Les comparaisons internationales portant sur la dette publique nette englobent l’ensemble des administrations publiques des pays et sont fondées sur les comptes nationaux. Dans le cas du Canada, cela comprend la dette nette des administrations fédérale, provinciales, territoriales et locales ainsi que les actifs nets détenus dans le Régime de pensions du Canada (RPC) et le Régime de rentes du Québec (RRQ).

Le tableau qui suit présente la composition de la dette nette du Canada pour 2010, l’année la plus récente pour laquelle l’OCDE a publié des estimations finales.

Mesure de l’OCDE de la dette nette de l’ensemble des administrations publiques selon les comptes nationaux, 2010
  (milliards de dollars) (% du PIB)
Total de la dette nette fédérale 413,5 25,5
Plus : Dette nette des administrations provinciales, territoriales et locales 256,1 15,8
Actifs nets du RPC/RRQ -175,0 -10,8
 
Total de la dette nette de l’ensemble des administrations publiques 494,6 30,4
Source : Statistique Canada

La principale différence entre la dette nette fédérale selon les comptes nationaux – la méthode de calcul des résultats publiés par l’OCDE – et la dette nette fédérale selon les Comptes publics tient aux passifs de l’État au titre des régimes de retraite du secteur public et des autres avantages futurs des employés et des anciens combattants. Afin de faciliter les comparaisons internationales, ces passifs sont exclus de la mesure de la dette nette du Canada puisque la grande majorité des pays avancés ne les consignent pas. Le tableau qui suit présente un rapprochement des deux mesures de la dette nette fédérale.

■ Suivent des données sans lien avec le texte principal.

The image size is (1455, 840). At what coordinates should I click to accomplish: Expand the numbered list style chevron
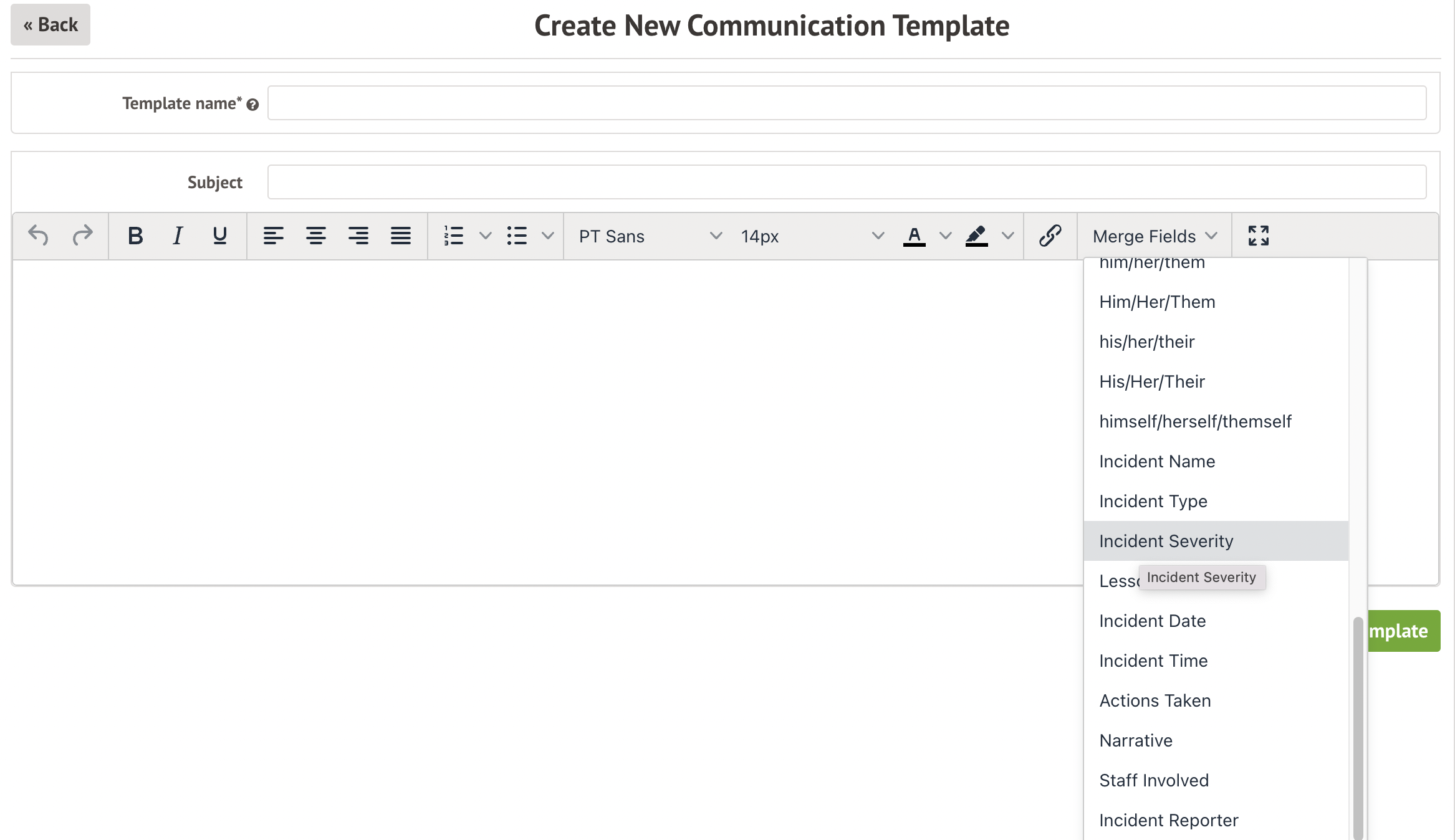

Rapprochement des calculs de la dette nette fédérale selon les méthodes des comptes nationaux et des Comptes publics
  (milliards de dollars) (% du PIB)
Dette nette (selon les Comptes publics) 616,9 38,0
Moins : Passifs découlant des régimes de retraite du secteur public 146,1 9,0
Passifs découlant des autres avantages futurs des employés
et des anciens combattants
58,2 3,6
Autres éléments1 -0,9 -0,1
 
Total de la dette nette fédérale (selon les comptes nationaux) 413,5 25,5
Source : Statistique Canada; Comptes publics du Canada de 2011
1 Les autres éléments incluent les écarts attribuables au décalage entre les périodes visées (les données des comptes nationaux sont en date du 31 décembre), aux différences entre les périmètres comptables des deux méthodes ainsi qu’aux différences concernant la comptabilisation de diverses opérations, telles que la constatation des gains en capital et l’évaluation des actifs.

[1] La présente section intègre les données disponibles jusqu’au 7 septembre 2012 inclusivement. Toutefois, les résultats financiers présentés dans la prochaine section portent sur la période allant du 1er avril 2011 au 31 mars 2012.